E me acamparei ao redor da minha casa, por causa do exército, por causa do que passa, e por causa do que volta, para que não passe mais sobre eles o exator; porque agora já o vi com os meus olhos.
9 Verheug u zeer, gij dochter Sions! juich, gij dochter Jeruzalems! Ziet, uw Koning zal u komen, rechtvaardig, en Hij is een Heiland; arm, en rijdende op een ezel, en op een veulen, een jong der ezelinnen.
Alegra-te muito, ó filha de Sião; exulta, ó filha de Jerusalém: eis que o teu rei virá a ti, justo e Salvador, pobre, e montado sobre um jumento, sobre um asninho, filho de jumenta.
10 En Ik zal de wagens uit Efraim uitroeien, en de paarden uit Jeruzalem; ook zal de strijdboog uitgeroeid worden, en Hij zal den heidenen vrede spreken; en Zijn heerschappij zal zijn van zee tot aan zee, en van de rivier tot aan de einden der aarde.
E destruirei os carros de Ephraim e os cavalos de Jerusalém: também o arco de guerra será destruído, e ele falará paz às nações; e o seu domínio se estenderá de um mar até outro mar, e desde o rio até às extremidades da terra
11 U ook aangaande, o Sion! door het bloed uws verbonds, heb Ik uw gebondenen uit den kuil, daar geen water in is, uitgelaten.
Quanto a ti também ó Sião, pelo sangue do teu concerto, soltei os teus presos da cova em que não havia água.

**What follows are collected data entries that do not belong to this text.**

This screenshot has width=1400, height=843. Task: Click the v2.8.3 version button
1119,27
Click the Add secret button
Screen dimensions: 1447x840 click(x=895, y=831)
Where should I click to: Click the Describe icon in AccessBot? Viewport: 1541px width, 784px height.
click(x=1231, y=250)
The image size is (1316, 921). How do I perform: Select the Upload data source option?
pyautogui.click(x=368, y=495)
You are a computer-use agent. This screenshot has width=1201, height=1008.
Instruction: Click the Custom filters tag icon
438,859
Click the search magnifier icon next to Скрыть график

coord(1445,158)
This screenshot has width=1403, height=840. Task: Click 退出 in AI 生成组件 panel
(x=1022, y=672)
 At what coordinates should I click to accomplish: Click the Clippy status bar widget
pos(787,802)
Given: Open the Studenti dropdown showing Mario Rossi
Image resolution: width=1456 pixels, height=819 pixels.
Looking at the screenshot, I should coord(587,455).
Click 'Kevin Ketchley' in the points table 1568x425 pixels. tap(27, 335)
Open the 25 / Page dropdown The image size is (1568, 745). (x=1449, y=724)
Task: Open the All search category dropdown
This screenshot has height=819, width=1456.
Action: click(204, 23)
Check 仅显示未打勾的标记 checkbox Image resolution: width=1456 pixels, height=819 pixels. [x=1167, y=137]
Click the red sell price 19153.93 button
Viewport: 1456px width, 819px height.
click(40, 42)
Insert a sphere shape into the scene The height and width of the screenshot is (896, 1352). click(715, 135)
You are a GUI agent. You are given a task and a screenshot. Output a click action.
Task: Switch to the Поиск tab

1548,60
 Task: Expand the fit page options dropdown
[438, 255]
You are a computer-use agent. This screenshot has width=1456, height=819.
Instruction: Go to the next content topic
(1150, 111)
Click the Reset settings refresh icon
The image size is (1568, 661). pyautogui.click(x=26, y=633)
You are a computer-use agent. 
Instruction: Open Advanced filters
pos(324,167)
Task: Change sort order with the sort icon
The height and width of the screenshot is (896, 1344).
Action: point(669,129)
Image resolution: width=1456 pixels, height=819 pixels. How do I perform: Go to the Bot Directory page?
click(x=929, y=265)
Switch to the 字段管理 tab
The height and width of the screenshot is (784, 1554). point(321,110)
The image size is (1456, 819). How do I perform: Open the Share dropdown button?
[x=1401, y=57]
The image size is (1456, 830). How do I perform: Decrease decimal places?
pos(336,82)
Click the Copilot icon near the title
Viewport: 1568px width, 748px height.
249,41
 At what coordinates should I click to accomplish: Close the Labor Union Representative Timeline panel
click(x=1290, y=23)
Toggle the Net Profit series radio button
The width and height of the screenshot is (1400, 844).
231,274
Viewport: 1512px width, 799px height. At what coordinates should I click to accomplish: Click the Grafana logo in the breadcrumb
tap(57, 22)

12 Keert gijlieden weder tot de sterkte, gij gebondenen, die daar hoopt! ook heden verkondig Ik, dat Ik u dubbel zal wedergeven;
Voltai à fortaleza ó presos de esperança: também hoje vos anuncío que vos renderei em dobro.
13 Als Ik Mij Juda zal gespannen, en Ik Efraim den boog zal gevuld hebben; en Ik uw kinderen, o Sion! zal verwekt hebben tegen uw kinderen, o Griekenland! en u gesteld zal hebben als het zwaard van een held.
Quando estendi Judá para mim como um arco, e enchi com Ephraim o arco, suscitarei a teus filhos, ó Sião, contra os teus filhos, ó Grécia! e pôr-te-ei como a espada de um valente.
14 En de HEERE zal over henlieden verschijnen, en Zijn pijlen zullen uitvaren als een bliksem; en de Heere HEERE zal met de bazuin blazen, en Hij zal voorttreden met stormen uit het zuiden.
E o Senhor será visto sobre eles, e as suas flechas sairão como o relâmpago; e o Senhor Jehovah tocará buzina, e irá com os redemoinhos do sul
15 De HEERE der heirscharen zal hen beschutten, en zij zullen eten, nadat zij de slingerstenen zullen ten ondergebracht hebben; zij zullen ook drinken, en een gedruis maken als de wijn; en zij zullen vervuld worden, gelijk het bekken, gelijk de hoeken des altaars.
O Senhor dos exércitos os amparará, e comerão, depois que os tiverem sujeitado as pedras da funda: também beberão e farão alvoroço como de vinho; e encher-se-ão como a bacia, como os cantos do altar
16 En de HEERE, hun God, zal ze te dien dage behouden, als zijnde de kudde Zijns volks; want gekroonde stenen zullen in Zijn land, als een banier, opgericht worden.
E o Senhor seu Deus naquele dia os salvará, como ao rebanho do seu povo; porque como as pedras da coroa serão levantados na sua terra, como bandeira.
17 Want hoe groot zal zijn goed wezen en hoe groot zal zijn schoonheid wezen! Het koren zal de jongelingen, en de most zal de jonkvrouwen sprekende maken.
Porque, quão grande é a sua bondade! e quão grande é a sua formosura! o trigo fará falar os mancebos e o mosto as donzelas.